Roma, 27 giugno 2026 – Mentre l’Italia aspetta la fine del caldo estremo, cosa sta succedendo nei pronto soccorso? Il sistema tiene, è la sintesi che ripetono tutti, da Giuseppe Quintavalle, presidente nazionale Fiaso (Federazione italiana aziende sanitarie e ospedaliere) ad Alessandro Riccardi, numero uno Simeu (Società italiana della medicina di emergenza-urgenza).
Da qualche giorno si ripete un dato, trasversale alle fonti, che stima in un 10-15% l’aumento degli accessi per problemi legati a temperature e umidità record.
Riccardi però bacchetta il governo su un punto preciso: “Continuare a spendere un miliardo nelle cooperative sanitarie è una soluzione strana. Sono soldi buttati via per un’assistenza di bassa qualità. Investiamoli piuttosto nell’aumento di stipendio, per invogliare i medici”. Perché la fuga dal pubblico e soprattutto dai reparti dell’emergenza è una realtà.
Dottor Quintavalle, lei è anche direttore dell’Asl Roma 1, ‘cura’ quindi oltre un milione di abitanti. Sta funzionando il ‘codice caldo’ nei pronto soccorso?
“La circolare di Maria Rosaria Campitiello, capo del Dipartimento prevenzione del ministero, è completa. Prevede un trattamento tempestivo per malori da afa, disidratazione e colpi di calore. Quello che serve”.
Si raccomanda anche di evitare “ricoveri inappropriati, al fine di tutelare le fasce vulnerabili”.

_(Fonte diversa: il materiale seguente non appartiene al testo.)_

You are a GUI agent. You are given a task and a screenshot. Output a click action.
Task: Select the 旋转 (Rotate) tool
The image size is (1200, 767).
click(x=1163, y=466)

“Da qualche giorno, vista la persistenza del calore, abbiamo avviato un monitoraggio, raccomandando prima di tutto di sfruttare il più possibile le case di comunità, che possano intercettare i bisogni dei più fragili. Sono utilissime anche per avere un po’ di refrigerio”.
Un po’ come i rifugi climatici, che però non sono ovunque. Intanto qual è la tendenza di questa estate considerata peggiore rispetto a quella del 2003?
“Al momento possiamo dire che si registra un aumento degli accessi al pronto soccorso per problemi legati al caldo soprattutto nelle grandi città turistiche, fenomeno stimato tra il 10 e il 15%. Il problema è dato dall’incrocio di vari fattori: la durata, con temperature straordinarie, superiori di 10 gradi a un’estate normale, abbinate alla percentuale di umidità. Noi non siamo abituati”.
In questi giorni circolano numeri choc sui morti da caldo: 212 in Spagna, mentre uno studio pubblicato dall’Economist prevede addirittura il rischio di 12mila morti in Europa in soli tre giorni.
“Bisogna vedere bene caso per caso. Non sono per creare uno stato d’allarme. Non serve avere paura, piuttosto dobbiamo avere precauzioni. Anche perché è evidente che le concause possono essere varie. La mortalità non è legata direttamente al caldo ma è chiaro che temperature elevate creano scompensi metabolici in soggetti fragili, e questo aumenta l’incidenza dei decessi”.
Il messaggio finale qual è?
“Se questo stato di cose persiste, monitoreremo ancora di più l’andamento, favorendo l’assistenza a domicilio ed evitando accessi inappropriati nei pronto soccorso”.